The U.S. has the world’s most advanced military, but the unforgiving economics of wars in Iran and Ukraine show quantity has a quality all its own


The U.S. war on Iran has laid bare a dichotomy in the world’s most advanced military: high-tech weapons and AI have delivered stunning blows at unprecedented speed, while defending against the swarm of missiles and drones launched in retaliation have come at unsustainably lopsided costs.

Led by a massive air campaign, the U.S. has claimed more than 7,000 strikes on key sites, with Israel conducting a comparable number of sorties, as AI tools like Anthropic’s Claude recommend targets “much quicker in some ways than the speed of thought.” The relentless bombardment has decimated Iran’s military and leadership.

But helped by the mass production of cheap drones, the forces that are left still retain enough combat power to attack Gulf neighbors and scare away commercial tankers from the Strait of Hormuz, keeping 20% of the world’s oil bottled up.

Iran’s retaliatory barrage has also forced the U.S. and its allies to draw down expensive stockpiles of interceptors. The tactic highlights the brutal economics of the current war: missiles that cost millions of dollars each are shooting down drones that cost tens of thousands of dollars. In other words, it’s like the U.S. is using a Formula 1 racer to fight off a used car.

U.S.-style warfare doesn’t come cheap. The first six days of the Iran conflict have cost the U.S. more than $11 billion, though a switch to less expensive bombs has since slowed the daily bill.

Pentagon leaders insist the U.S. has enough munitions, though the exact size of the inventory is classified. Still, the heavy usage has raised concerns about the remaining supply, especially as allies consider what’s needed in the event of war with Russia or China.

But lawmakers got sticker shock on reports the Defense Department was seeking an additional $200 billion for the Iran war. Part of the Pentagon’s calculus, however, was to address the shortage of precision munitions and spur the defense industry to quickly restock supplies, sources told the Washington Post.

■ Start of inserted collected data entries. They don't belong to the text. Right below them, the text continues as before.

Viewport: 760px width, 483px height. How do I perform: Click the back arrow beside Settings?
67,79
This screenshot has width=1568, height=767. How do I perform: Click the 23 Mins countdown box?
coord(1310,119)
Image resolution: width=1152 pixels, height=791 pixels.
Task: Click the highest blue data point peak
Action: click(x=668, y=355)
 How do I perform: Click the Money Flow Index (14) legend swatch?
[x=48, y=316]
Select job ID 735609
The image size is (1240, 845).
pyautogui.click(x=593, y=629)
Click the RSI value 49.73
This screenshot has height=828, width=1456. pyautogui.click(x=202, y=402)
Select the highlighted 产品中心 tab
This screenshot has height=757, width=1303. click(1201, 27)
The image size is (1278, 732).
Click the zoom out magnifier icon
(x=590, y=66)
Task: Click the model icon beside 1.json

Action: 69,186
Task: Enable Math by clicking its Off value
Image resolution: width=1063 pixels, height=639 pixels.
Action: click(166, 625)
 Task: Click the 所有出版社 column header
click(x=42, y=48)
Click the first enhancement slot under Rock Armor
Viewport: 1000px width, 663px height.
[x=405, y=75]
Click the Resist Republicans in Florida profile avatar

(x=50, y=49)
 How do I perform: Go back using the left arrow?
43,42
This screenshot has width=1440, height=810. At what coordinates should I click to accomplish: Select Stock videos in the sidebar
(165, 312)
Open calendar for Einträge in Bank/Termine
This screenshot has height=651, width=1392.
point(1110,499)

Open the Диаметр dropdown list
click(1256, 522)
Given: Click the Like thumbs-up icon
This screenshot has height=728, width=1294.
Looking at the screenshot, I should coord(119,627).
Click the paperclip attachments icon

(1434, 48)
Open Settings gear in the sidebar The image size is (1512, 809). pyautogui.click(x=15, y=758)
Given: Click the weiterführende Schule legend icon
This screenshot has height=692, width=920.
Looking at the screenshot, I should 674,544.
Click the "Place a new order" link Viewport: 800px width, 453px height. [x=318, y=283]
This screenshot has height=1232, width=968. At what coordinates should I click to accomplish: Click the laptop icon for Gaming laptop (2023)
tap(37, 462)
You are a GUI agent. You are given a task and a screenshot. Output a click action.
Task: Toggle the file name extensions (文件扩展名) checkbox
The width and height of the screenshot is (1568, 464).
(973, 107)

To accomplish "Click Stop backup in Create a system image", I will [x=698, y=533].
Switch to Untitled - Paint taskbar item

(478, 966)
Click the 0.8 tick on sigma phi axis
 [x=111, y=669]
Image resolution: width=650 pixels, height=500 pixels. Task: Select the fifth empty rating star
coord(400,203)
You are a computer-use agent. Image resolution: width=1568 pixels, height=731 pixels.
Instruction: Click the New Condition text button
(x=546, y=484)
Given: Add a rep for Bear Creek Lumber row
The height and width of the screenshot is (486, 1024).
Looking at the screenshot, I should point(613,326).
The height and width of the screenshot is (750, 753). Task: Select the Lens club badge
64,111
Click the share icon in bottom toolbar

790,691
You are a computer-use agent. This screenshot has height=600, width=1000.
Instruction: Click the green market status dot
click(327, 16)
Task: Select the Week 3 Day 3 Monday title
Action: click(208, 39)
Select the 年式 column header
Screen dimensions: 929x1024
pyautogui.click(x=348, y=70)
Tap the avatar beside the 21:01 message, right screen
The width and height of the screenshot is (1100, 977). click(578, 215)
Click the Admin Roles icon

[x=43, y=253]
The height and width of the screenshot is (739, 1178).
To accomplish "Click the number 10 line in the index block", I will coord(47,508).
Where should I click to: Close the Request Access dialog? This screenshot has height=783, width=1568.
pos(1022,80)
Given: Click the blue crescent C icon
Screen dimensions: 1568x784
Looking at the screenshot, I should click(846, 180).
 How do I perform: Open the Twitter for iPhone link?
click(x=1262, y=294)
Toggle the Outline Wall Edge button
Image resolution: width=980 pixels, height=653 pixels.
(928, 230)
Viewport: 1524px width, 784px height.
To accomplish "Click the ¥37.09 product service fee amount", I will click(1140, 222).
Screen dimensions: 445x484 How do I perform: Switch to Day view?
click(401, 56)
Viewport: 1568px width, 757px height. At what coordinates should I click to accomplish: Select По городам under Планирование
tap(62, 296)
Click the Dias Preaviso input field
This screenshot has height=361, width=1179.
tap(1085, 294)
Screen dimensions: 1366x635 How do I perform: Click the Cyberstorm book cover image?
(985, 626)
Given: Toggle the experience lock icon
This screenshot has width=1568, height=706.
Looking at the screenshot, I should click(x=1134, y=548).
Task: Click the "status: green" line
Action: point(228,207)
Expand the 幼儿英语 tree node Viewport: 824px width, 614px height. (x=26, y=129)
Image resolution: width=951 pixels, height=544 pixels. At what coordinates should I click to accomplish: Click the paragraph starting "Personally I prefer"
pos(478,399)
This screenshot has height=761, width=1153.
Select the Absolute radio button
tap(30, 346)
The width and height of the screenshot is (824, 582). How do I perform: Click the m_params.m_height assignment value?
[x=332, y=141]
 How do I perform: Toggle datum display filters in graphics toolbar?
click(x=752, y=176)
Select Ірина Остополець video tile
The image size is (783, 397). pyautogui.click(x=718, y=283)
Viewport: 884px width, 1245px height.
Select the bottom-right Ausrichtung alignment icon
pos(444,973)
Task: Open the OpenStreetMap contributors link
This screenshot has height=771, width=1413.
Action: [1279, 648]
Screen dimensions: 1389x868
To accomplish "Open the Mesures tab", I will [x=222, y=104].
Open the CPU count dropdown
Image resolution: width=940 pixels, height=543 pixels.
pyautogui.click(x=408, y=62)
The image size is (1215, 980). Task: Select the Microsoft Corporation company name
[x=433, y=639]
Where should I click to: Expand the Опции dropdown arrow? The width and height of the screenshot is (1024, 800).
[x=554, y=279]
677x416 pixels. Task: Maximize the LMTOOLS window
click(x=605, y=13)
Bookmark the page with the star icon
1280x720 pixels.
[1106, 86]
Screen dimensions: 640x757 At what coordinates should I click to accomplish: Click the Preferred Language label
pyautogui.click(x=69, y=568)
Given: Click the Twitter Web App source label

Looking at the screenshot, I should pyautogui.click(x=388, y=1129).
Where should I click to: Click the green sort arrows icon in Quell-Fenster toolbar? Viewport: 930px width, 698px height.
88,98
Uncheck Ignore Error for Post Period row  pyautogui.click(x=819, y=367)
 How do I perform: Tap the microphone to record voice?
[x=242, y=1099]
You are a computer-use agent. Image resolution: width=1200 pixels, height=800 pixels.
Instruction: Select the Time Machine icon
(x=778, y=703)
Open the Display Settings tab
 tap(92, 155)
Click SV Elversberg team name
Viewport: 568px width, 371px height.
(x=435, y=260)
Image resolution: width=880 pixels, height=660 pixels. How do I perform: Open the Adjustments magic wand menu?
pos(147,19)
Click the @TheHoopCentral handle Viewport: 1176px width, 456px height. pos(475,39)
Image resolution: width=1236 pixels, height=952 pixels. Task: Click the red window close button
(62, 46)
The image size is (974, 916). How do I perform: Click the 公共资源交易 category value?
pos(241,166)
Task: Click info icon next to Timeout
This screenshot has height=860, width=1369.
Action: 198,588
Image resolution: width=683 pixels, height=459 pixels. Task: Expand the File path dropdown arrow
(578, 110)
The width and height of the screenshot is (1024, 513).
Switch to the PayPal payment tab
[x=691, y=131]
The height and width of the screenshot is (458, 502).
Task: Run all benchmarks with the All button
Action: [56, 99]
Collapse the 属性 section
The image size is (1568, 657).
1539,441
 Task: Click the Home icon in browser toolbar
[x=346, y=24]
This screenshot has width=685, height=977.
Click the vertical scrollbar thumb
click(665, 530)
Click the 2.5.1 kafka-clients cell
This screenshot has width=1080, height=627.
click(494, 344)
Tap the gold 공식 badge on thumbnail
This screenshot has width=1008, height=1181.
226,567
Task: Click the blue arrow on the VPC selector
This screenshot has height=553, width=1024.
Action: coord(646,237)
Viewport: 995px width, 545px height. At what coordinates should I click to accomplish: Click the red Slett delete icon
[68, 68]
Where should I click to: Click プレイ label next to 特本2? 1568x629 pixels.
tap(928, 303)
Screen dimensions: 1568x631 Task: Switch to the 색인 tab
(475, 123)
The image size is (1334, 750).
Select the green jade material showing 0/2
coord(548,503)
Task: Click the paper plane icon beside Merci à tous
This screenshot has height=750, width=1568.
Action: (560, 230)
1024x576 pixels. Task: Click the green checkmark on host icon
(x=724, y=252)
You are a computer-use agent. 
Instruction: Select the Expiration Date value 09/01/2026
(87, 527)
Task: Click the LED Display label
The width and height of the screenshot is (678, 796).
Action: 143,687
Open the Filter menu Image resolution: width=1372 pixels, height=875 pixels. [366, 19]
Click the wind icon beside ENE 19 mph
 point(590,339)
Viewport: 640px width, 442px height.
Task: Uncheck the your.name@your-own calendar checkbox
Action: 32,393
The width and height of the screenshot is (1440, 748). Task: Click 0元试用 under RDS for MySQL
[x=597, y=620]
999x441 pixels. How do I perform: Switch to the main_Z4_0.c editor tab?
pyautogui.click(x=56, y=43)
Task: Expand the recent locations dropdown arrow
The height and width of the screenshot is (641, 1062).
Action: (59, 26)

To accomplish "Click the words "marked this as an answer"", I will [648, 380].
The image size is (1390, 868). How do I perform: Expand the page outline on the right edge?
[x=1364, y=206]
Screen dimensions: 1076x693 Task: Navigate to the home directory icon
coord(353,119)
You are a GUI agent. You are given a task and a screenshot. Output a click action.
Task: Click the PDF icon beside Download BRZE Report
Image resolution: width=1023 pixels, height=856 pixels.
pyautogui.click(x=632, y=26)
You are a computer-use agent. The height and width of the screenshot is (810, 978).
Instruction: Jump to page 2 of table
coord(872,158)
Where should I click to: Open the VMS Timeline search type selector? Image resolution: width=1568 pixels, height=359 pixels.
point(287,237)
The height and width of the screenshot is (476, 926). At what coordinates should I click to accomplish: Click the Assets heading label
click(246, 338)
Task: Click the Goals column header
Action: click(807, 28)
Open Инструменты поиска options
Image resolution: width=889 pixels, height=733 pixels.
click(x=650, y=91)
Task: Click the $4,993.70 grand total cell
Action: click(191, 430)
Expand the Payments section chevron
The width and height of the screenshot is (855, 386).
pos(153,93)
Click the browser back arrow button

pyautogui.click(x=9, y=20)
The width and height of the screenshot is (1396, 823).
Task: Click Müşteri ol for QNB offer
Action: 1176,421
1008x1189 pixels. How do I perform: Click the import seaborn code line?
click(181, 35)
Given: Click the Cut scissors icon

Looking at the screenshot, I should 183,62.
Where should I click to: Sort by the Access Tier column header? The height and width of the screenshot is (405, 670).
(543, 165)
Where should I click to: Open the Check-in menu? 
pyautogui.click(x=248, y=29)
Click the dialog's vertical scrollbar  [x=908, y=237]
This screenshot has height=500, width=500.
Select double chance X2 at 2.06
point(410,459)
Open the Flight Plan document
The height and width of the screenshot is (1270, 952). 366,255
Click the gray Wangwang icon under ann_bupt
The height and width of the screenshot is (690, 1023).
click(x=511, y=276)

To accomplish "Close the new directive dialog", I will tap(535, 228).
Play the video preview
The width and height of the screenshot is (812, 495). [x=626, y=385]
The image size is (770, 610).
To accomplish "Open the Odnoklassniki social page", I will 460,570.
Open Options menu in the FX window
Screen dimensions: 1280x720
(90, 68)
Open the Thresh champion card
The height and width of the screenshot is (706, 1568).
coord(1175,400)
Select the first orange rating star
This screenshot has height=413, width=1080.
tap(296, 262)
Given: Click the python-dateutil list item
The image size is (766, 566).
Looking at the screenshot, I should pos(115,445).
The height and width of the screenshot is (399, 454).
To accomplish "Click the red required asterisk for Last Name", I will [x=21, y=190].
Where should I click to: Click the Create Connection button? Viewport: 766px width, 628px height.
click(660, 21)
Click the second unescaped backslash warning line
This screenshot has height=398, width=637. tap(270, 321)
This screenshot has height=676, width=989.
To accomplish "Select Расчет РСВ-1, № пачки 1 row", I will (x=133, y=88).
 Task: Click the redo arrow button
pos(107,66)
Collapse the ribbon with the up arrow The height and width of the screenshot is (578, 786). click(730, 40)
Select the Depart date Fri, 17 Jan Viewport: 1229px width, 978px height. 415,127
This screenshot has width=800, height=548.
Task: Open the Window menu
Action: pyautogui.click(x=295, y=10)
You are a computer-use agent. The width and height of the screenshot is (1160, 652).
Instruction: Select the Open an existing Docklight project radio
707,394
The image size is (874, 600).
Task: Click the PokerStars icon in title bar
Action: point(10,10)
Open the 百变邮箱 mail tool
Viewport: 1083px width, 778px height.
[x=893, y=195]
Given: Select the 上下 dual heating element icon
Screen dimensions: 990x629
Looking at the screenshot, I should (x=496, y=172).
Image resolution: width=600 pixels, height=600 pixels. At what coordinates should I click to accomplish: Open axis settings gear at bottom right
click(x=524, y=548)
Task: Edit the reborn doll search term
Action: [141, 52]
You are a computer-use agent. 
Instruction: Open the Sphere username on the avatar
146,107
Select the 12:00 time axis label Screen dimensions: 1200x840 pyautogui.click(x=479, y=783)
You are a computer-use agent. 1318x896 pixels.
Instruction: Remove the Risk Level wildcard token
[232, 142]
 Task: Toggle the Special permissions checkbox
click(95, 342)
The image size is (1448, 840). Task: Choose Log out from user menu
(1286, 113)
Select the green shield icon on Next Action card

President Donald Trump summoned top contractors to the White House earlier this month to push them along. But ramping up to high levels of output could take years. For example, Lockheed Martin made 620 PAC-3 interceptors for the Patriot air-defense system last year and plans to make 650 this year. But its goal of producing over 2,000 annually won’t be reached until 2030, according to Bloomberg.

The current dilemma brings to mind a quote attributed to Joseph Stalin during World War II as he weighed the Red Army’s numerical advantage against Nazi Germany’s superior weapons: “quantity has a quality all its own.”